The GST Council recently recommended reduction in the GST rates payable on under-construction properties.

Click here to know more on the issue.

What are the changes proposed?

  • An under-construction property attracts GST at the rate of 18%.
  • But it is not charged on the entire value of the property.
  • It is charged only on two-third of the value and the remaining one-third value of the property is considered as the cost of land.
  • Hence, the effective rate of GST payable on purchase of under-construction residential or commercial properties is 12% with full input tax credit (ITC).
  • Recently, the GST Council slashed these tax rates for affordable and non-affordable housing in the under-construction segments.
  • The Council has decided to cut the GST rate for residential housing from 12% to 5% and for affordable housing from 8% to 1% along with removal of input tax credit (ITC).
  • The new rates will be effective from April 1, 2019.

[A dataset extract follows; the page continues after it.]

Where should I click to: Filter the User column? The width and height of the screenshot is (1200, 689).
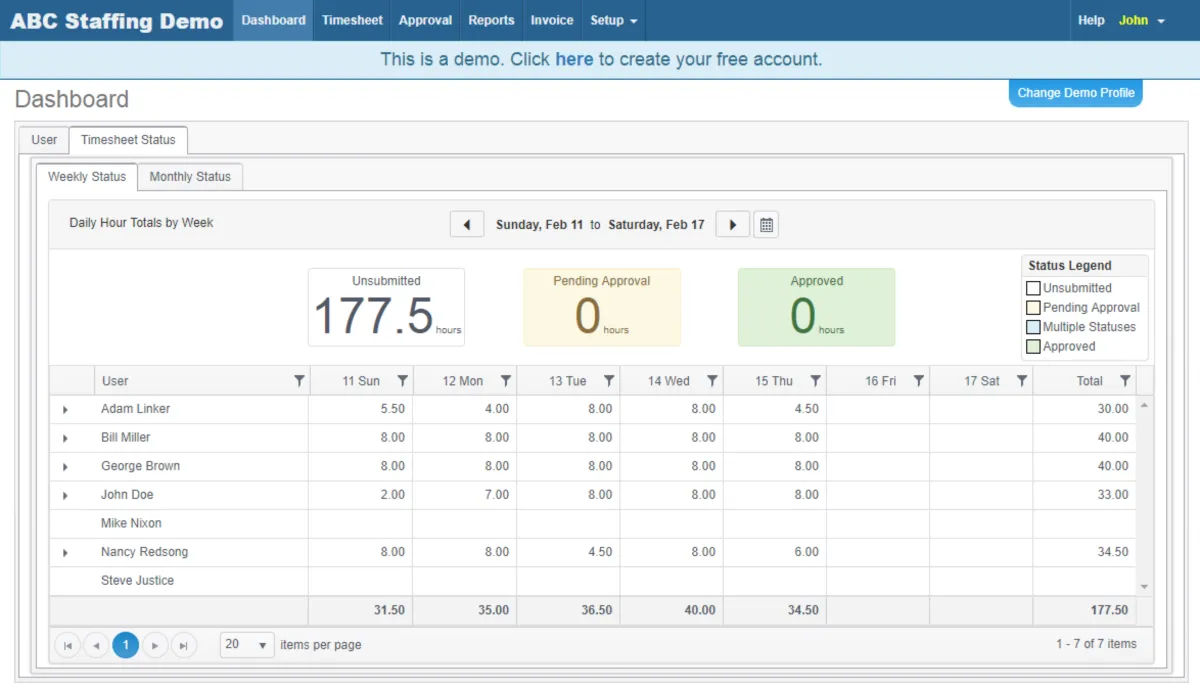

What is the necessity for lower rates?

  • There was a need to incentivise the real estate sector, given the inventory pileup and the slowdown in launch of new projects.
  • Lower offtake restricting money flow in the sector was also among the concerns that led to the lowering of the GST rates.
  • As per rough estimates, about 40% of the offtake should happen in the first year of completion of a project.
  • This proportion has now slipped to about 25%, which shows the lower demand for under-construction properties.
  • Also, it was felt that builders were not passing on the benefits of input tax credit to home-buyers as lower prices.

Why were the states opposing this?

  • Some states cited possible revenue loss, valuation of land, breaking of value chain in absence of ITC and sourcing norms for real estate developers as contentious issues.
  • States such as Punjab argued that the formula of considering one-third value of the property as the cost of land be avoided and should instead be linked to circle rates.  
  • The reasoning behind this is that in cities with lower land value, calculating GST rates only on two-thirds of property value, deprives states of revenue otherwise due to them.
  • Also, the GST Council is likely to mandate that around 80% of a project’s inputs must come from formal sector vendors (registered dealers) in the GST net.
  • States like West Bengal says this could lead to use of more cash and result in flow of black money into the sector.
  • Also, by this ruling, most of the sourcing cost would be met by purchase of capital goods to meet the 80% target.
  • This will allow builders to buy other construction material like cement and sand from unregistered dealers that will give rise to evasion.
  • However, the government said the 80% sourcing norm is likely to exclude purchase of capital goods so that the major component of the 80% is from purchase of construction material.